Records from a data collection
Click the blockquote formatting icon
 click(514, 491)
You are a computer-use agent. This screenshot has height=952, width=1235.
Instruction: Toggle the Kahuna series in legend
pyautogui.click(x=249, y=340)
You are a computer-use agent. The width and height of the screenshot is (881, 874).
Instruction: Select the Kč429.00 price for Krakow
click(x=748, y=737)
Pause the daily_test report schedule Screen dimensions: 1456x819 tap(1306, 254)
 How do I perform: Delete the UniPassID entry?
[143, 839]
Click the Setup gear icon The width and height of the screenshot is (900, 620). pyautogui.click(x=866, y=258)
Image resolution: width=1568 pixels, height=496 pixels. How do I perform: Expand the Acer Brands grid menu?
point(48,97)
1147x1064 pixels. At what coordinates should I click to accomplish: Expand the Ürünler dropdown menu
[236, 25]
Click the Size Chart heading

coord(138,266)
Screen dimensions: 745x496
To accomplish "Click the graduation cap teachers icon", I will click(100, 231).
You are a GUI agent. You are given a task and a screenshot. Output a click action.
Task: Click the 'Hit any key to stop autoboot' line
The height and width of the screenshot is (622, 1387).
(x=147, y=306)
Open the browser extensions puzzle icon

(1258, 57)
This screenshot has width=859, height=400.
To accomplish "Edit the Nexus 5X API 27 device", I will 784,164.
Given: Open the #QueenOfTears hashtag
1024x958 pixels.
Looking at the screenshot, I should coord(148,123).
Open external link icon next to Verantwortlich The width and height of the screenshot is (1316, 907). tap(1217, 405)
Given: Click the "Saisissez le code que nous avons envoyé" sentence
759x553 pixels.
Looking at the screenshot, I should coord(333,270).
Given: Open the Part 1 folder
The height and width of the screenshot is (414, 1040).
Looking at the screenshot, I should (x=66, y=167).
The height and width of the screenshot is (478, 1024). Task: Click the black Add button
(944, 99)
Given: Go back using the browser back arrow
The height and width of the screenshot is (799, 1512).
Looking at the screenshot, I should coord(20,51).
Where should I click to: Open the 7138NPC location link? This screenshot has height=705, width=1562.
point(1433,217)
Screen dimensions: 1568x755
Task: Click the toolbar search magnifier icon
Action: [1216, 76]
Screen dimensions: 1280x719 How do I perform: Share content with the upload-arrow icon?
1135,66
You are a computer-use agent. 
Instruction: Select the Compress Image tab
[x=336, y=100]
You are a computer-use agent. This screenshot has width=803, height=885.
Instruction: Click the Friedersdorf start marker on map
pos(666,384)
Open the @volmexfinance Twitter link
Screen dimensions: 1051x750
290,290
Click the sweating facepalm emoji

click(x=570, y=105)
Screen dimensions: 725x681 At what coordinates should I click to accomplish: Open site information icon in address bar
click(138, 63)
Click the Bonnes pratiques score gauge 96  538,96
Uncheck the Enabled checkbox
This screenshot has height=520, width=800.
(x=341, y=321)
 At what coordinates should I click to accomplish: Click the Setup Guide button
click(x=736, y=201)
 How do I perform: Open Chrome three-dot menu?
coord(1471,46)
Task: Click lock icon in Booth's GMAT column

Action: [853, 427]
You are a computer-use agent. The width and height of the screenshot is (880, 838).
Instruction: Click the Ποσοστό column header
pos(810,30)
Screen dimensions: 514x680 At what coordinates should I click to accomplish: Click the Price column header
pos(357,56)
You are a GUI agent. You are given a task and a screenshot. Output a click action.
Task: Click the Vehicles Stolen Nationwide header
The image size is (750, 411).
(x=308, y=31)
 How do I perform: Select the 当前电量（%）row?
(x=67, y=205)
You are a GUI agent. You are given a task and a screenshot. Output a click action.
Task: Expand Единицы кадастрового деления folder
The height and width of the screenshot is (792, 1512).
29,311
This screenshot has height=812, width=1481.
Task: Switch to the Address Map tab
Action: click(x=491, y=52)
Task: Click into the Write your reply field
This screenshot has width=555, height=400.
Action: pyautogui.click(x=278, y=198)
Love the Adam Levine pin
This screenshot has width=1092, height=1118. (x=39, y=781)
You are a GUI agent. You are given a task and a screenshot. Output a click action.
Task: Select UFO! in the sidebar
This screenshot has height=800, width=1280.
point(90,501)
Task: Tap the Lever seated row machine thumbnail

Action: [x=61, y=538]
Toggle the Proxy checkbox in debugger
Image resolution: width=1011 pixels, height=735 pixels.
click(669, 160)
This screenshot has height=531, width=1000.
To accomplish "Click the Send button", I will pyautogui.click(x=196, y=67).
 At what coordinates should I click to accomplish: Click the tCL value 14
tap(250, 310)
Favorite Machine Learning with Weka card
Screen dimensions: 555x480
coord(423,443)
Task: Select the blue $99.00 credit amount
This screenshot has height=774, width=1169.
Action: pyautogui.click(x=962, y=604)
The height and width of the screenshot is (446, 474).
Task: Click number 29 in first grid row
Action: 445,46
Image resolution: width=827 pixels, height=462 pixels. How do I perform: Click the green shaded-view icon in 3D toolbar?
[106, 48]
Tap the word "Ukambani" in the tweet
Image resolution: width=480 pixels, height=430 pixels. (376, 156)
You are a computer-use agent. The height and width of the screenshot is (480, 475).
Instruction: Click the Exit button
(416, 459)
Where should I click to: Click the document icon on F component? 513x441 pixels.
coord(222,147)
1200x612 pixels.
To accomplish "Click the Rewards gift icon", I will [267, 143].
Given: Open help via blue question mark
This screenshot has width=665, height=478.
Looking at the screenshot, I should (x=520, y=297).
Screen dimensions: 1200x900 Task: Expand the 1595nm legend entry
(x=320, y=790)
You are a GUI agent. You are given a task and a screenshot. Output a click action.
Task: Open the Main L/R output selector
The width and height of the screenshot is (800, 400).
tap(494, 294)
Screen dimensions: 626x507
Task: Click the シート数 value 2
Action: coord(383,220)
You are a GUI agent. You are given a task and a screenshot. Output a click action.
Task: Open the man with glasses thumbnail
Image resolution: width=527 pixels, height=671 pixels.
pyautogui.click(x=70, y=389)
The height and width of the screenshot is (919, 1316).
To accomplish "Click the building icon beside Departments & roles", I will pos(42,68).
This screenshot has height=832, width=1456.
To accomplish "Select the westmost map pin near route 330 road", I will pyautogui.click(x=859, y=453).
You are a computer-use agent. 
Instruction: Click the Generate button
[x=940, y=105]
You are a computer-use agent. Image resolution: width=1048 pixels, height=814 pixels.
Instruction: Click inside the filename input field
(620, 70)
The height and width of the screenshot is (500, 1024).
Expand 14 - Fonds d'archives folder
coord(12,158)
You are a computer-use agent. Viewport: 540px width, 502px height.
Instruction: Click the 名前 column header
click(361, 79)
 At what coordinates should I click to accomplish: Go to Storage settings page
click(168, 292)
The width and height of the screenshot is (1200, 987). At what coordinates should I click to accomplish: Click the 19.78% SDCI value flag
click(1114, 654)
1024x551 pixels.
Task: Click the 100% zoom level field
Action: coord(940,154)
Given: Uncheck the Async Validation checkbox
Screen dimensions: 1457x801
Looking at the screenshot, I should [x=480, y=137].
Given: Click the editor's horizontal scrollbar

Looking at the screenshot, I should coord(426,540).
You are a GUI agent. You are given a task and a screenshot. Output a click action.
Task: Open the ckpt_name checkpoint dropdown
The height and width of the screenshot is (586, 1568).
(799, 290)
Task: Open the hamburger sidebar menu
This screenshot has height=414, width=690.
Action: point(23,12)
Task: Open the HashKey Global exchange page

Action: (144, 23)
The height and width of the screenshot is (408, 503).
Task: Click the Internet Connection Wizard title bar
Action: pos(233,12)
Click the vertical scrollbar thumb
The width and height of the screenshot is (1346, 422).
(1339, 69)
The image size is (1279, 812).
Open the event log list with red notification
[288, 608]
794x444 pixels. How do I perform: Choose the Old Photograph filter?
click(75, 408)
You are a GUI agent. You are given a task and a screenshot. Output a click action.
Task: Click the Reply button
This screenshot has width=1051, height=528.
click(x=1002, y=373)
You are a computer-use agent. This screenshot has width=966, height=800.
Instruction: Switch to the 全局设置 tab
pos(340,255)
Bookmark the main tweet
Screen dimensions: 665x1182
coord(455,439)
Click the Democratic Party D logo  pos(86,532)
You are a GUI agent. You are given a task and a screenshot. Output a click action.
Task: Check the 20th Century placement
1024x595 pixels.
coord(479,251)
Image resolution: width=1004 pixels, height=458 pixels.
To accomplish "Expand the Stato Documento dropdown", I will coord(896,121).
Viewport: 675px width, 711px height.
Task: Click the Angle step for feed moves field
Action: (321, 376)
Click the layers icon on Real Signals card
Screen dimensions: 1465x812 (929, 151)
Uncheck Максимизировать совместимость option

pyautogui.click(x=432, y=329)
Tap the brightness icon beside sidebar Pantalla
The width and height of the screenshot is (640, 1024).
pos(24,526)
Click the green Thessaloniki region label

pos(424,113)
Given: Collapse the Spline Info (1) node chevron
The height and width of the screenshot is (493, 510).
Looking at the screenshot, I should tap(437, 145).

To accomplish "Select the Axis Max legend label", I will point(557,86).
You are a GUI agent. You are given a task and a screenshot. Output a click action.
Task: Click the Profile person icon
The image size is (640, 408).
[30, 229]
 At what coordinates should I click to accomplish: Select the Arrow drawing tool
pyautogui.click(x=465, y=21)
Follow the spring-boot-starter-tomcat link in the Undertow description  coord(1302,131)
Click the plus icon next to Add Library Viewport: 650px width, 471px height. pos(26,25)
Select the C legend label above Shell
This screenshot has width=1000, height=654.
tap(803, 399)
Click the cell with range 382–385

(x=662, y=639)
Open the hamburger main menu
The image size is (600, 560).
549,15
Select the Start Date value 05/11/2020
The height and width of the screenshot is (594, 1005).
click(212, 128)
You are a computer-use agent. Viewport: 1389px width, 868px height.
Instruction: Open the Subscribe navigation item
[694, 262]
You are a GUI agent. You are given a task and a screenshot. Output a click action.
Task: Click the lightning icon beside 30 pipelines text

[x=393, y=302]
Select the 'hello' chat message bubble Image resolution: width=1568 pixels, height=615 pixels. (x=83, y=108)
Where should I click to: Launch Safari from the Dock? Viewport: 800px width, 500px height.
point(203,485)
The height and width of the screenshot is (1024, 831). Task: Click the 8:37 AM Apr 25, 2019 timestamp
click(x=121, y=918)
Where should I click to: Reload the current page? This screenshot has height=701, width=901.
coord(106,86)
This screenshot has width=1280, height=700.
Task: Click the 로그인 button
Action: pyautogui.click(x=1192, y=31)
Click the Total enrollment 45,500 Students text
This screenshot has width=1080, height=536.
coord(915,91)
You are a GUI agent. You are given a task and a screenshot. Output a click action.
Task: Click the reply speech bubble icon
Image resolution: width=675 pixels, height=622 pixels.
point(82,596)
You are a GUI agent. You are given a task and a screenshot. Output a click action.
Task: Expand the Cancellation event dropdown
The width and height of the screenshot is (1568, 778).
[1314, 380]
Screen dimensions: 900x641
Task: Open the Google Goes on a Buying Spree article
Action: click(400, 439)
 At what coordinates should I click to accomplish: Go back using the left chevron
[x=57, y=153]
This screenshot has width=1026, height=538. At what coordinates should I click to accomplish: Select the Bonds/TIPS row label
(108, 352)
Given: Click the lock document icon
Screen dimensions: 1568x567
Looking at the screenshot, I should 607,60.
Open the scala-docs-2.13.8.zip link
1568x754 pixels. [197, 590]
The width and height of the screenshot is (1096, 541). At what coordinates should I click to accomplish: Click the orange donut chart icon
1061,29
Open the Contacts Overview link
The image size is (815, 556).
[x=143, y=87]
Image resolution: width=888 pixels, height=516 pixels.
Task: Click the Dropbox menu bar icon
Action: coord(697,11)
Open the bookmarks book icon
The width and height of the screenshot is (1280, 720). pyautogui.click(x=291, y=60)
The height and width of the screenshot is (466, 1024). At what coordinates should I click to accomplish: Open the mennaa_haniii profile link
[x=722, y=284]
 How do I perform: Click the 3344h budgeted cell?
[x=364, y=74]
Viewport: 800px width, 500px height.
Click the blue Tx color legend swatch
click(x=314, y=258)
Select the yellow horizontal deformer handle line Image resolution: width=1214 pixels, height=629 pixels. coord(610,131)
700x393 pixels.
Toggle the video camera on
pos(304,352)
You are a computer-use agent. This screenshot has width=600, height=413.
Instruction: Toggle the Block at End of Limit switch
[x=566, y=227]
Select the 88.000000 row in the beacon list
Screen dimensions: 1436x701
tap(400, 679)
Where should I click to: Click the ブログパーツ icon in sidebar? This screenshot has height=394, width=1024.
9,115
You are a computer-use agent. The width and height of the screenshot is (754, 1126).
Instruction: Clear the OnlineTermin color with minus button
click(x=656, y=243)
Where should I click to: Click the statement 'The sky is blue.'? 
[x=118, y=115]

**Assigned task**: Go through the data above and find the lines with the word "next". Copy each of those lines.

**Solution to the exercise**:
Open external link icon next to Verantwortlich The width and height of the screenshot is (1316, 907). tap(1217, 405)
Click the plus icon next to Add Library Viewport: 650px width, 471px height. pos(26,25)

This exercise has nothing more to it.